## [Source passage]
# PerformanceCare extended warranty written through Wholesale Warranties



## parrealty (Oct 5, 2011)

Anyone had any experience with Wholesale Warranty writing an extended warranty policy through PerformanceCare?  I know they write through Xtraride and everyone seems to really like them but the premium is double what it is through PerformanceCare with virtually the same coverage.  Wholesale gives PerformanceCare very high marks and says they've been around for 25 years.  I can't find a web site or anything about this company.  Any experiences, good or bad, would be appreciated.
Thanks,
Denny


----------



## Triple E (Oct 5, 2011)

I could find *Performance First* but like you say nothing under *PerformanceCare*.  What year is your RV?


----------



## Craig_R (Oct 5, 2011)

Are you sure you're not talking about Protective Life Corporation Asset Protection Division. They underwrite the Xtraride Extended Warranty.

http://www.protectiveassetprotection.com/Products/RV.aspx

They carry the warranty on our Motorhome. Here is our experience with them so far having only owned this coach for almost 2 months.

http://www.rvusa.com/forum/vbulletin/showthread.php/12410-Xantrex-RS2000-vs-Xantrex-SW2000

While we were very pleased with the eventual outcome, their vendor list really needs some updating.


----------



## parrealty (Oct 7, 2011)

2010 Monaco.


----------

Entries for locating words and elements
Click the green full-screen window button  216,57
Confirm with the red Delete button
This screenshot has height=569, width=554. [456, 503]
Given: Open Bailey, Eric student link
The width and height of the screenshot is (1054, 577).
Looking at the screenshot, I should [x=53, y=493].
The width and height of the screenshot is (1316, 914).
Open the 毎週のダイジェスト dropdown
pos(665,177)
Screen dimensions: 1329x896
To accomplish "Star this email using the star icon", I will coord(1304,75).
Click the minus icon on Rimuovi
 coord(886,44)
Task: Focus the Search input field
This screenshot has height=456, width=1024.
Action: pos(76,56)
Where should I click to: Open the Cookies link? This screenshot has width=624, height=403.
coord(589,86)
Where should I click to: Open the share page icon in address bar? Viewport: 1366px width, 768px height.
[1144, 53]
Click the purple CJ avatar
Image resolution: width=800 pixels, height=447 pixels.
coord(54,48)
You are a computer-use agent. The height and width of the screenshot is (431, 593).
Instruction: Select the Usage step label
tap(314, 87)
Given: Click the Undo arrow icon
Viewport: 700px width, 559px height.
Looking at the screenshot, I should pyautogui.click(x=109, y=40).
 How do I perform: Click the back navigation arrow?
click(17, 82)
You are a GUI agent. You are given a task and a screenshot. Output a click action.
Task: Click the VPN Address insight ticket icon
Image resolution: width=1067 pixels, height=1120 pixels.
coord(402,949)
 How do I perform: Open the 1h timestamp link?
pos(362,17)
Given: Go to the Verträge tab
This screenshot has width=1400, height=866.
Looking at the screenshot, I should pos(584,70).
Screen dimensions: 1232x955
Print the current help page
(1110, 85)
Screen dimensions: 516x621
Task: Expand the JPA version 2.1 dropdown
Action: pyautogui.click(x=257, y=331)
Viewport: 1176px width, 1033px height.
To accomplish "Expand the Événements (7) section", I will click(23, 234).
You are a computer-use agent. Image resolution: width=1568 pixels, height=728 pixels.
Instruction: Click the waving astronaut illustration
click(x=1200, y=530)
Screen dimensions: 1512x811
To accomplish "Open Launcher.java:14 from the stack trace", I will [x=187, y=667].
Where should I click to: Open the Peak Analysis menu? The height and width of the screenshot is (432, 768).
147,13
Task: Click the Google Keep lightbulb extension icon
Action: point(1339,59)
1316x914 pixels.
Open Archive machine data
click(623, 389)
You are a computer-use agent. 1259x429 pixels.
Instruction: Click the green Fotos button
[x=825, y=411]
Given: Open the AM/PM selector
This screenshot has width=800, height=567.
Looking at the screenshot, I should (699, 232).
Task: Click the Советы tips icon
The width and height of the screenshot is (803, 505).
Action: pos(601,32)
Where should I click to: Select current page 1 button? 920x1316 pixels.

## [Required work]
1: Reproduce the warranty thread from "They carry the" up to and including "2010 Monaco.".
2: In the warranty thread, how long does Wholesale say PerformanceCare has been around?
3: Can you translate this sentence from the warranty thread into Spanish: "While we were very pleased with the eventual outcome, their vendor list really needs some updating."
Rely only on the warranty thread for your responses.

## [Answers by task]
1:
They carry the warranty on our Motorhome. Here is our experience with them so far having only owned this coach for almost 2 months.

http://www.rvusa.com/forum/vbulletin/showthread.php/12410-Xantrex-RS2000-vs-Xantrex-SW2000

While we were very pleased with the eventual outcome, their vendor list really needs some updating.


----------



## parrealty (Oct 7, 2011)

2010 Monaco.

2: 25 years.

3: Aunque quedamos muy satisfechos con el resultado final, su lista de proveedores realmente necesita una actualización.